Even I get where you referring about criticized group vote ticketing, but...
Wow, That comes out to just insulting for these voters who with some learning from each party's issues and help by under Single Transferable vote too to make their their half of State's Parliament into well real multi-party Parliament by effect from lower primary vote not just percentage.
It used to be much worse. Instead of picking at least five, you'd have to preference all 50 something below the line candidates if you chose to vote that way or else your vote would not be valid. If I recall, they changed the system when wierd preferencing gave a seat to some random bloke (who actually seemed like a decent guy) and the major parties threw a fit. I see nothing has changed. That being said, I think that if you're voting for one of the two major parties (and the Greens I suppose), then voting above the line for them counts the way it should.
Victoria always had a multi-party upper house. 10 of its 40 members sat on the crossbench before the last state election.

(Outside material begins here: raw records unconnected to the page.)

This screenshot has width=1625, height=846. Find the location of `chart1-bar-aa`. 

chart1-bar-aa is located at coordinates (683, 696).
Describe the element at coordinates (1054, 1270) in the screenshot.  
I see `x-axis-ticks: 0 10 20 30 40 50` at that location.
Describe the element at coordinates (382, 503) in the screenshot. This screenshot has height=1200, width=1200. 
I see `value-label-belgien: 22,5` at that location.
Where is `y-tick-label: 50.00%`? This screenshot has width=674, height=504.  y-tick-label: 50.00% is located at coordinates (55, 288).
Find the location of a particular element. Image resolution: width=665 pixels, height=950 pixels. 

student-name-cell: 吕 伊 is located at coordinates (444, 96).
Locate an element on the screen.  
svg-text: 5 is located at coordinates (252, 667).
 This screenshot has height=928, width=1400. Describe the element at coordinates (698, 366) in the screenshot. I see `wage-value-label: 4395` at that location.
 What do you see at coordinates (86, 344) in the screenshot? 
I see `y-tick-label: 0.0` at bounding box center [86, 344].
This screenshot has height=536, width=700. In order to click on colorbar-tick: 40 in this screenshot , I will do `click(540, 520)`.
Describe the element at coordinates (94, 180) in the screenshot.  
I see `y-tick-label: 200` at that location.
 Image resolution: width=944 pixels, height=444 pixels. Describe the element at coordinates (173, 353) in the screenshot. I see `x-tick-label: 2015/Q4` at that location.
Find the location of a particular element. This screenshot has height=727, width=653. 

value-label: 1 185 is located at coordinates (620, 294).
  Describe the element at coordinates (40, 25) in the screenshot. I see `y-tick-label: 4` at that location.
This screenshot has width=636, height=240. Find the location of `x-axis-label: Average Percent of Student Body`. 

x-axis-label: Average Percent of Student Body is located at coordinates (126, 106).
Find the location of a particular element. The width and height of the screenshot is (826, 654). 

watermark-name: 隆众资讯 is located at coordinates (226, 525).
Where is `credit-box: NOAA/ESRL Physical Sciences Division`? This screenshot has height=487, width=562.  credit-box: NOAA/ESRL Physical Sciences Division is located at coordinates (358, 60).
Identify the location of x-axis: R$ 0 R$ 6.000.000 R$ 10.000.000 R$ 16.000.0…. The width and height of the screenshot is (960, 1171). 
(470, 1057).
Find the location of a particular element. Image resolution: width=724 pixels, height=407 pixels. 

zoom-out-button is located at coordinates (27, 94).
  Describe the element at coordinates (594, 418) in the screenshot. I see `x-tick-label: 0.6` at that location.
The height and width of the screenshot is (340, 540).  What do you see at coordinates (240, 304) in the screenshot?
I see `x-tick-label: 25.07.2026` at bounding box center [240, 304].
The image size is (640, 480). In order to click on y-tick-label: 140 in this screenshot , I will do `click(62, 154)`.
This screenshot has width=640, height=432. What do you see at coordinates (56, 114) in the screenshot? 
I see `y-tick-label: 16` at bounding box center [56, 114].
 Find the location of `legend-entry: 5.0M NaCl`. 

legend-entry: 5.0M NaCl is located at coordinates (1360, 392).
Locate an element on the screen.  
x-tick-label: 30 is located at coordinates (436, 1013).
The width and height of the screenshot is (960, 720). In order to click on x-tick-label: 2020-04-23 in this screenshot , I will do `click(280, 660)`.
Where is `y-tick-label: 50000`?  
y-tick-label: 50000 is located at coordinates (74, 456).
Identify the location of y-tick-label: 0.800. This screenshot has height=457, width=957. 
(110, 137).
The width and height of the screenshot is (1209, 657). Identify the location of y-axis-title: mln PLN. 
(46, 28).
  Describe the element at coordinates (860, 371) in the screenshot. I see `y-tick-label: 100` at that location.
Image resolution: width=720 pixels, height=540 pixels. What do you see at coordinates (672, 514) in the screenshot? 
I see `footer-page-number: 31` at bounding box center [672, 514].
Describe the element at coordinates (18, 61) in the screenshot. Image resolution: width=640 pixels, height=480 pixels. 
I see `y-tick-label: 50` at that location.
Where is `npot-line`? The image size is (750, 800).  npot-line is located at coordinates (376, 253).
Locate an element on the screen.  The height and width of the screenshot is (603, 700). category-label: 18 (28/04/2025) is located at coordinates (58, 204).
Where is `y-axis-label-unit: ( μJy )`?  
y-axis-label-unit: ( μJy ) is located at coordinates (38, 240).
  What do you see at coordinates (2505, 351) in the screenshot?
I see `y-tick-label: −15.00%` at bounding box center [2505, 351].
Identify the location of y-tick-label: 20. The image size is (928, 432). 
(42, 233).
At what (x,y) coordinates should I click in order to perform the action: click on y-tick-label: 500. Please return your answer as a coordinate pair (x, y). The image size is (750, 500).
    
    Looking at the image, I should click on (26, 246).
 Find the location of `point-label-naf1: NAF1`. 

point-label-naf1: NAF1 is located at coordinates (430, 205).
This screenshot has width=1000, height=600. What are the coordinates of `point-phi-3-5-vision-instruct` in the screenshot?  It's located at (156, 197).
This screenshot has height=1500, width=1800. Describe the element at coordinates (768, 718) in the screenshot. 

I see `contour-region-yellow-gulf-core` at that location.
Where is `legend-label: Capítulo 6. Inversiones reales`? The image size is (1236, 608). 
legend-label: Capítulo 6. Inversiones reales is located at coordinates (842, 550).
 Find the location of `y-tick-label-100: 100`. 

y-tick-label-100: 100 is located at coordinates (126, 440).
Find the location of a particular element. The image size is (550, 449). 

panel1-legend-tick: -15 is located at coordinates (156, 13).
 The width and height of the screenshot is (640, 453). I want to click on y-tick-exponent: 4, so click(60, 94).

Now it’s 11 out of 40. Other Australian upper houses are the same, except in Queensland and Tasmania; the former doesn’t even have an upper house, and the people who live in the latter are barely even human, let alone Australian.
No idea where you got the thing about turnout from; all elections in Australia are mandatory, so the last state election probably had 99% turnout. To be honest, aside from your mention of ‘multi-party Parliament’ and ‘sub-regional turnout’, I cannot understand anything else that you wrote.
But 5 of 10 of crossbenchers were Green Party members before. While they was four more them get one seat each.
???
Well, Not really or fully until 2014 election as aforementioned those four more parties (with one that Australian Conservative seat was under Democratic Labor Party when after got elected) got elected with Green Party gain two more as begin making Upper-house more multi-party system.